Kedua, hal ini bisa dicek melalui grafik peningkatan Indeks Pembangunan Manusia (IPM) per tahun dari daerah tersebut. Apabila indeks tersebut “nyaman” berada di jajaran paling bawah atau kita sebutlah berada di rangking bawah dibandingkan dengan kab/kota lain dalam provinsi tersebut. Tak lain dan tak bukan, alamat sesat mindset KDH tersebut.
Ketiga, masih ada gak isu suap dan korupsi dalam proses pelelangan jabatan/mutasi jabatan? Jika ada, tentu penyakit ini merupakan salah satu indikator yang sangat menentukan kadar integritas KDH yang bersangkutan. Kesejahteraan masyarakat akan menjadi sesuatu yang mustahil, apabila pemimpinnya masih bergelimang dalam kolam kotor yang berisi uang haram, uang suap jabatan dan uang suap proyek. Tipe pemimpin seperti ini biasanya lebih dominan “menjilat yang katanya atasannya” daripada mengabdi untuk atasannya sendiri yakni demos.
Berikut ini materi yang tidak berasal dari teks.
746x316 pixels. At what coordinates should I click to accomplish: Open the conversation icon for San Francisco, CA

Keempat, mari cek grafik penilaian audit keuangan pemerintahan daerah versi BPK. Apabila opini BPK tersebut masih wajar dengan pengecualian (WDP) atau disclaimer (tidak memberikan pendapat) dari tahun ke tahun. Indikasi nyatanya ada masalah yang didiamkan tanpa dicari solusi. Didiamkan bertahun-tahun. Tanpa penyelesaian yang serius.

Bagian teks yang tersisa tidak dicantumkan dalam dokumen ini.